Task objective =
Nothing but the pictures should be left out when the entries below are duplicated.

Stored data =
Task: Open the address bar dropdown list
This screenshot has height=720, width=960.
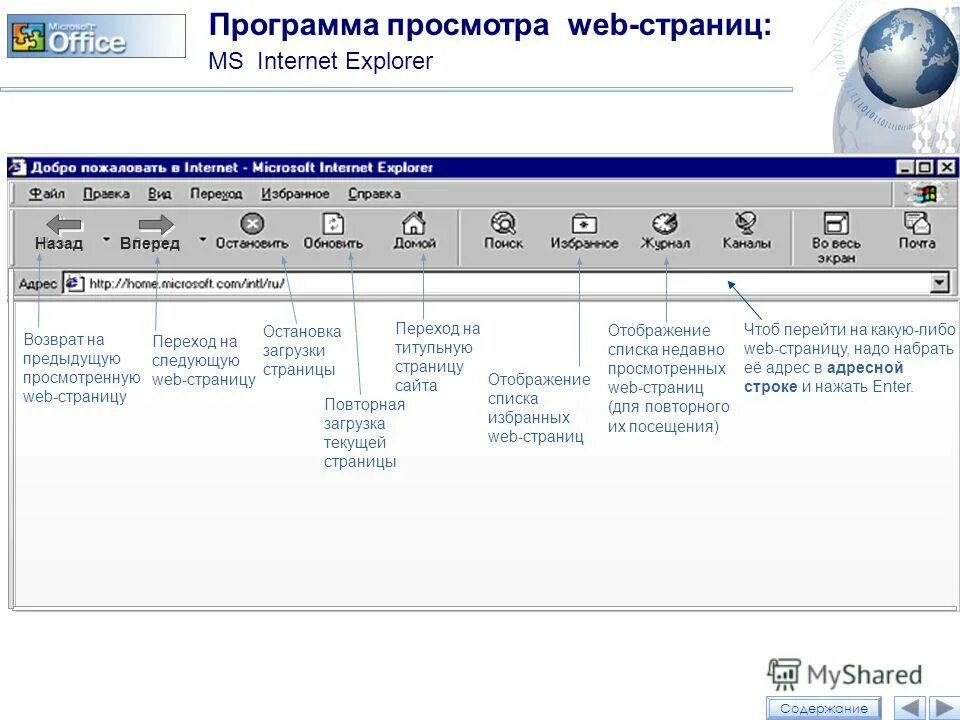Action: pos(938,280)
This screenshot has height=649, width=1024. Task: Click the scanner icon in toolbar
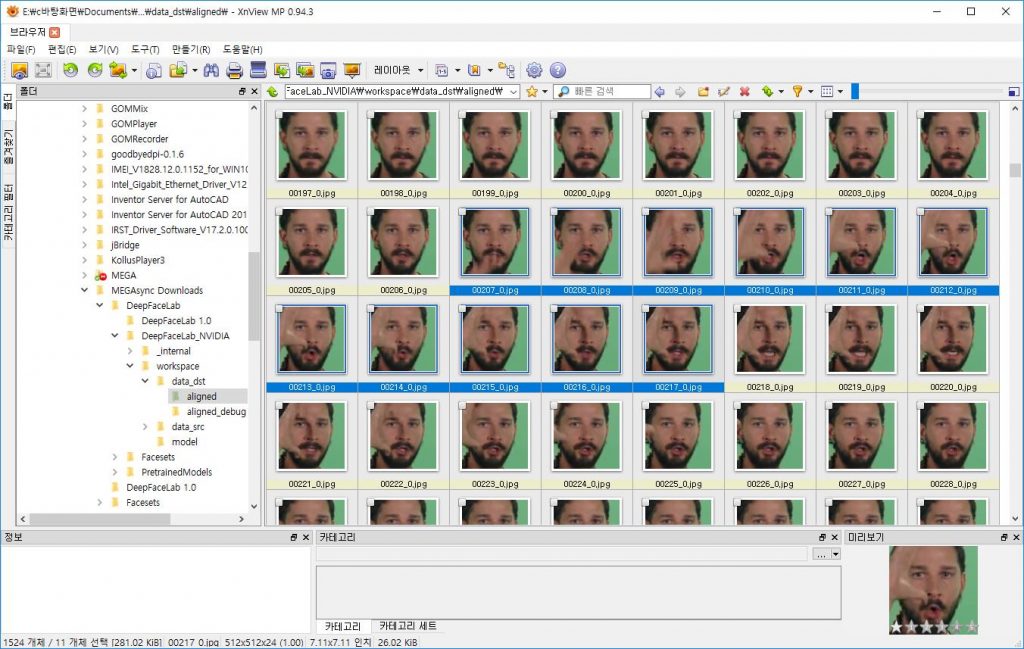(258, 70)

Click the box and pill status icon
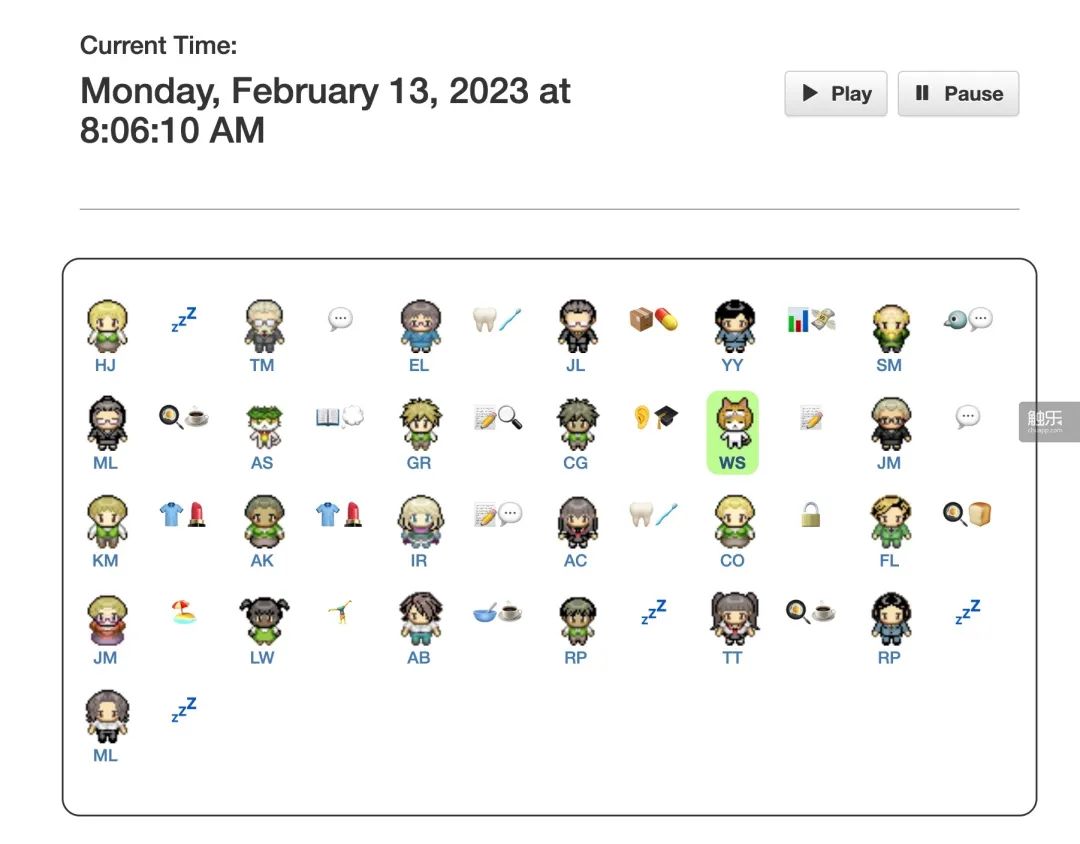(653, 319)
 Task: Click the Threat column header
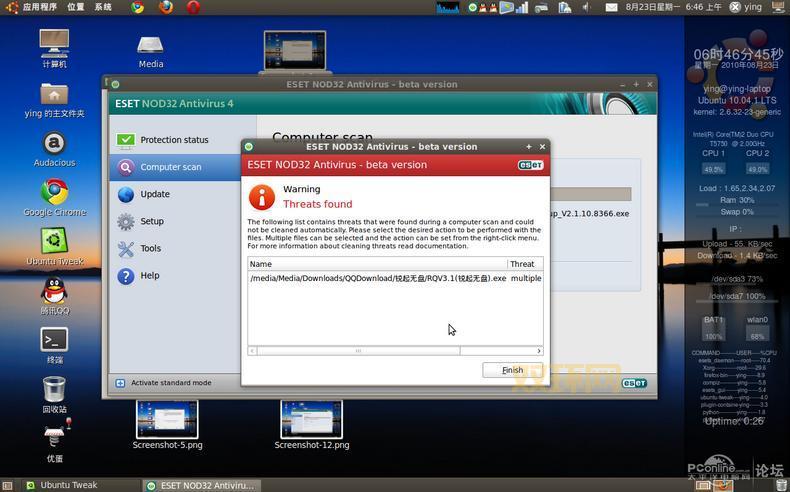523,264
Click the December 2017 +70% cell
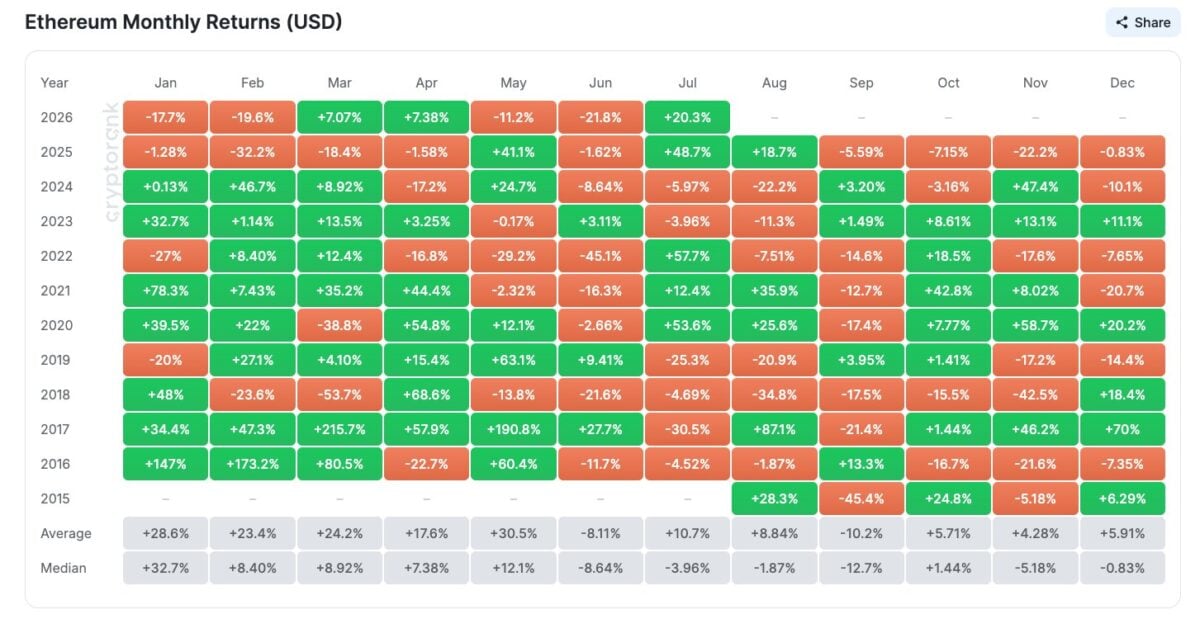This screenshot has width=1200, height=619. [x=1122, y=429]
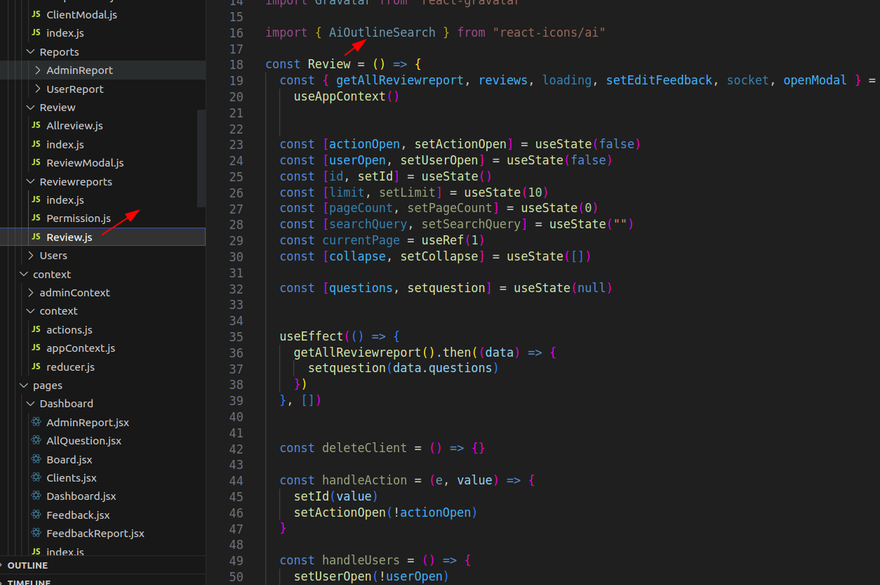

Task answer =
Task: Open the address bar dropdown list
This screenshot has height=720, width=960.
Action: pos(938,280)
This screenshot has height=649, width=1024. Task: Click the scanner icon in toolbar
(258, 70)

Click the box and pill status icon
(653, 319)
 Task: Click the Threat column header
523,264
Click the December 2017 +70% cell
This screenshot has width=1200, height=619. [x=1122, y=429]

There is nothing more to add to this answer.